We felt a responsibility to let the rest of the conference know that Tajikistan exists. We started our presentation acknowledging that no one in America knows it exists.  I also put forward a (fragile) hypothesis that we are the fulcrum of cultures that makes sense of South and Central Asia together. We are closer to the rest of Central Asia and the post-Soviet culture, but the Persian language and culture connect us to South Asia and via language (Urdu is heavily influenced by Persian) and visual culture (i.e. clothing: Tajik kurta and izor are similar to shalwar kameez).


Tajikistan group presentation with the slide showing the above link.
The conference was technically only four days: Monday-Thursday. We were supposed to arrive Sunday and leave Friday. But, of course, there are not many flights from Central Asia, so we had to arrive Saturday (which meant leaving Dushanbe Friday, which meant leaving Khujand Wednesday night to make sure I arrived in time). Then we wanted to spend extra time, as long as we were flying such a long way, so I stayed until Sunday, and the other Tajikistan ETAs decided to stay until the next Wednesday. [In the end I arrived back at the same time as the others, due to my travel glitch.]

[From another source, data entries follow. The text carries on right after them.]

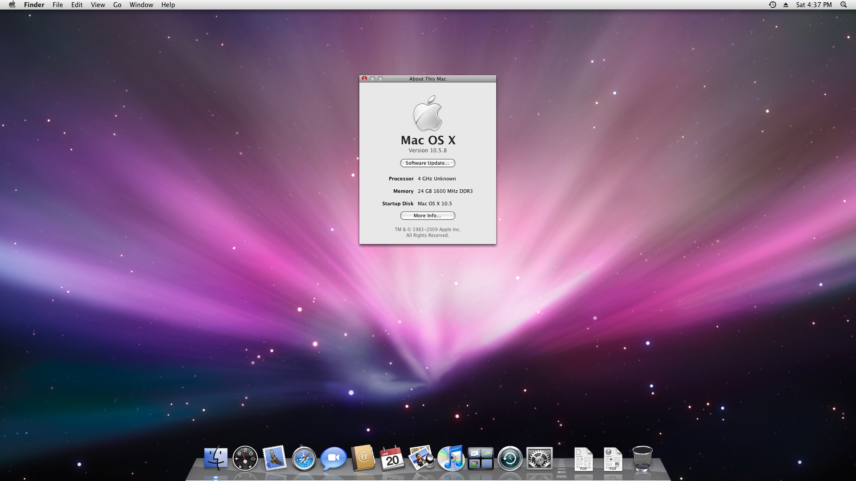Open the Mail stamp icon
Screen dimensions: 856x481
click(274, 458)
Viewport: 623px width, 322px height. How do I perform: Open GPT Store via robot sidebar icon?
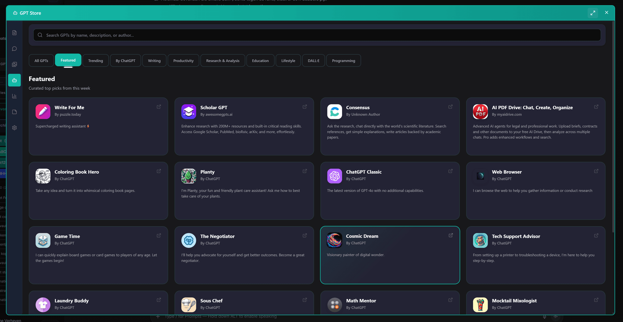tap(14, 80)
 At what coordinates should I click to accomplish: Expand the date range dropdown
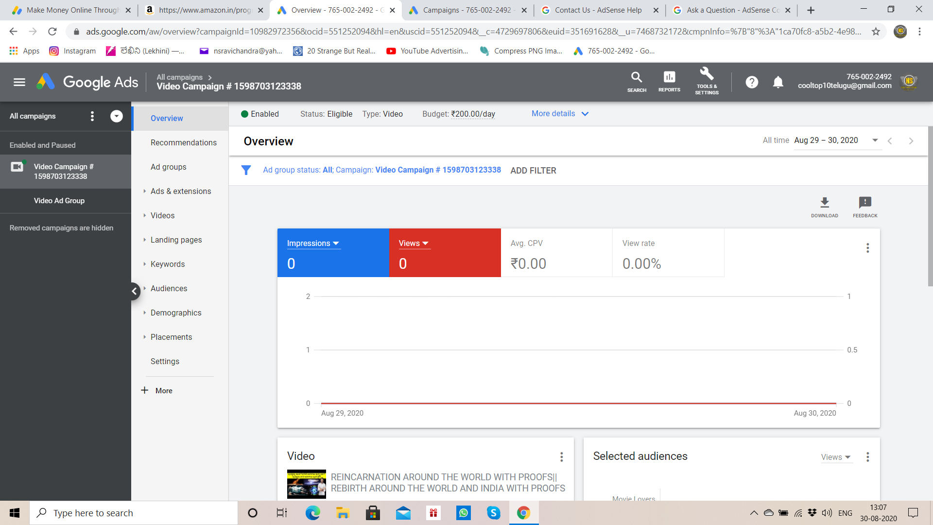coord(875,140)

A Nepali (Buddhist?) traditional parting gift during our closing ceremony.
The four Tajikistan ETAs.
It was also a luxurious vacation: I had real coffee most days, and there was WiFi available for friends with smart phones. Food was made for us. We talked furiously the whole time in real, fluent English. I went to a movie theater, where I saw Life of Pi in 3D (and it was amazing) (and in English). I spent money on souvenirs in Thamel, the shopping area fiendishly cheap and enticing. An area I actually wanted to shop: scarves, warm woolen things (pashmina, cashmere), and handmade paper goods (stationary! journals!). I got to see tourist sites and learn about cultures I know nothing about. I learned about Hinduism and Buddhism - or just the hints at how little I know, and how little of the temple iconography I understood. 

Holiday Card photo at Bhaktapur.
The photos are mostly from our more touristy excursions: Boudhananth, a Buddhist stuppa where I couldn't stop myself buying two thanka (Buddhist paintings), Pashupati, where Hindus burn their dead, and Bhaktapour, an old city nearby filled with temples. Areebah and I also went on a plane flight and saw Everest. I could say more about all of them, but this is already too long - I recommend going yourself.

Boudhananth stuppa.


At the thanka workshop next to Boudhananth.


At Swayambunath when it got cold, with a new scarf.
At Swayambunath.
View from the plane. Everest is the pyramid-shaped peak in the back-right. What was amazing was not so much Everest as the many mountains that are nearly as tall, and the many peaks down below the clouds.


Everest is the pyramid-shaped peak in the back-center. Apparently these flights don't have the best safety records, but we just had to do it.
Because if you didn't get a certificate, then it didn't happen. This is something we see a lot here, so Areebah and I laughed to be given certificates after our 6 a.m. flight. (Yes, it is "Yeti Airlines".)